### Written request
Repeat, word for word, the lines of the records from the one containing "Screen dimensions: 857x622" through the end of the records, both included.

Stored data
▼

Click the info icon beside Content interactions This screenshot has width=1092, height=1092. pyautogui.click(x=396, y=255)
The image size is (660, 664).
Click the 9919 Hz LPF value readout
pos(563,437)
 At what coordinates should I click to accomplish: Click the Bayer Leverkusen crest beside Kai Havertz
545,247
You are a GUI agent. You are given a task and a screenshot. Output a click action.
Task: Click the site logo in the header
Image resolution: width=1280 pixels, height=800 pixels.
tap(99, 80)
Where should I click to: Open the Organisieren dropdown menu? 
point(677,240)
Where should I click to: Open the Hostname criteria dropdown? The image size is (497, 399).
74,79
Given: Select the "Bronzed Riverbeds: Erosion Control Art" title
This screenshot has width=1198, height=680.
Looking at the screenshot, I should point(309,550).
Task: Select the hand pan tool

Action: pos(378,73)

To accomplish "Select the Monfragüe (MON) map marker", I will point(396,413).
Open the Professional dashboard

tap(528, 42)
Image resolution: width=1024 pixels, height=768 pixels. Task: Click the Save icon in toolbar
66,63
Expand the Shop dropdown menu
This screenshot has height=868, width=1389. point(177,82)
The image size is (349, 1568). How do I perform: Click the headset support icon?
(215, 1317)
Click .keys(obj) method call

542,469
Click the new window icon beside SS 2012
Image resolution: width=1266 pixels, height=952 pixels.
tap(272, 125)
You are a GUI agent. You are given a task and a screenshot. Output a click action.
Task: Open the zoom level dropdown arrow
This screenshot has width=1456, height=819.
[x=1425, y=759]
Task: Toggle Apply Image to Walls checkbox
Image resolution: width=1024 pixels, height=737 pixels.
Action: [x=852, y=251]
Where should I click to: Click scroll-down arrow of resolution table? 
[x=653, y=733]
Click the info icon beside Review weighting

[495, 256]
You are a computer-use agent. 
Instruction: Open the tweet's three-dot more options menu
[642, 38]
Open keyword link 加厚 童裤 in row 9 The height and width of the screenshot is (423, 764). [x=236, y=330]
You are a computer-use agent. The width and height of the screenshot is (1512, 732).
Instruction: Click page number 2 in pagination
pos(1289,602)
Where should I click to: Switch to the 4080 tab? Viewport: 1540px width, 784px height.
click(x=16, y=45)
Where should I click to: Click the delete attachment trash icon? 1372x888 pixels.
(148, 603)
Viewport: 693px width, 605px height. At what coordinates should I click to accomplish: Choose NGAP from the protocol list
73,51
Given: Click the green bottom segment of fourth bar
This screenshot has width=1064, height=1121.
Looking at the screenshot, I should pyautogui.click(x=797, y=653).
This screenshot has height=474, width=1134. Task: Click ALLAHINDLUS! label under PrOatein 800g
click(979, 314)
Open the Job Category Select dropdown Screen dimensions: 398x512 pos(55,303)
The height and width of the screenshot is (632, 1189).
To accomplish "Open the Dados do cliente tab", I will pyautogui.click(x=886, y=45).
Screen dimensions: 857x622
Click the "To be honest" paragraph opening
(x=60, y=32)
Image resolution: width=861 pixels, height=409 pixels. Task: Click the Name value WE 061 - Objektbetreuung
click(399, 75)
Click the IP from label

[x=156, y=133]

▲

### Final result
Screen dimensions: 857x622
Click the "To be honest" paragraph opening
(x=60, y=32)
Image resolution: width=861 pixels, height=409 pixels. Task: Click the Name value WE 061 - Objektbetreuung
click(399, 75)
Click the IP from label

[x=156, y=133]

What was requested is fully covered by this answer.